## The exercise
Filter the data below down to the lines that contain the word "Open", and copy each of those lines in full.

-- start Entries provided --

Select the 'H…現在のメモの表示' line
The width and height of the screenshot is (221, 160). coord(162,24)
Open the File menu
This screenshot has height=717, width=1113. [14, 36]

-- end Entries provided --
-- start Entries provided --

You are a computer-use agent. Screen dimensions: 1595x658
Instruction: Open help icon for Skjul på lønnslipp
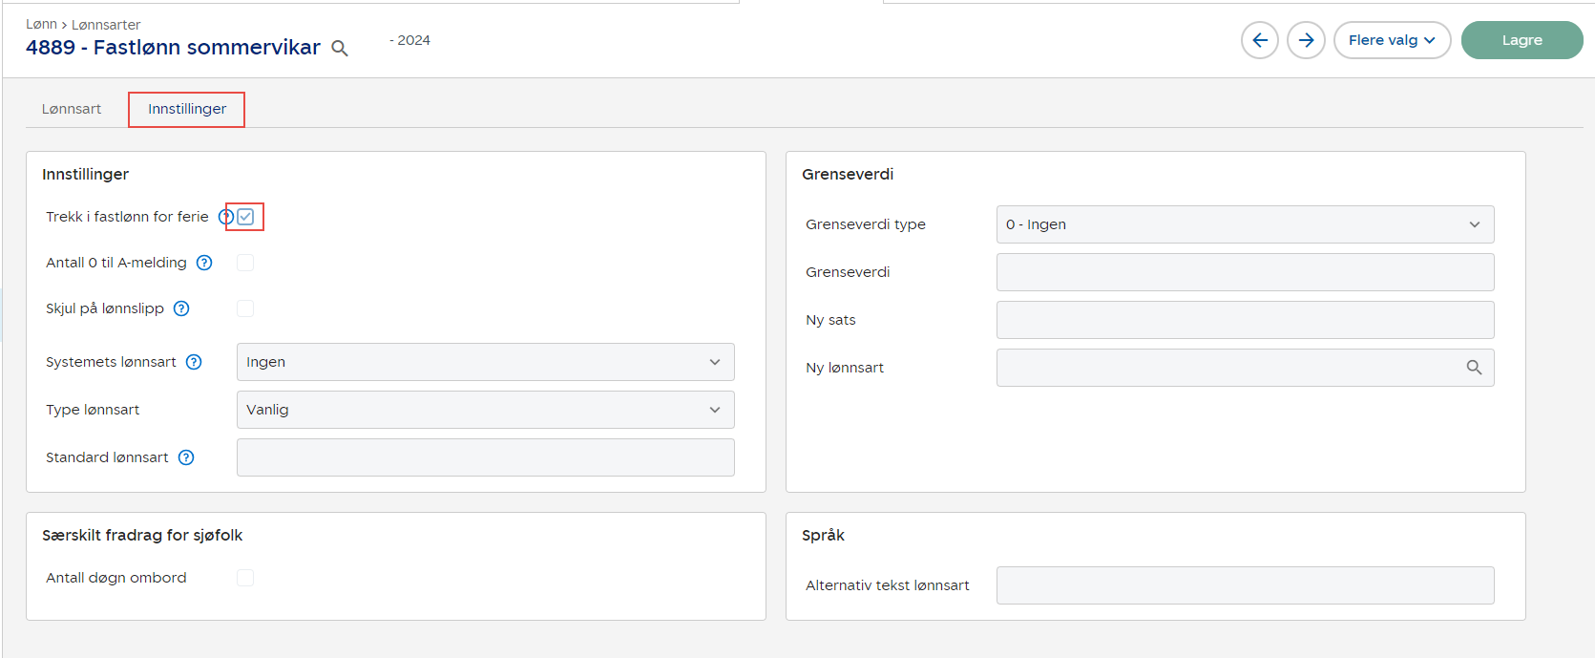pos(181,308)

-- end Entries provided --

## Solution for this exercise
Open the File menu
Instruction: Open help icon for Skjul på lønnslipp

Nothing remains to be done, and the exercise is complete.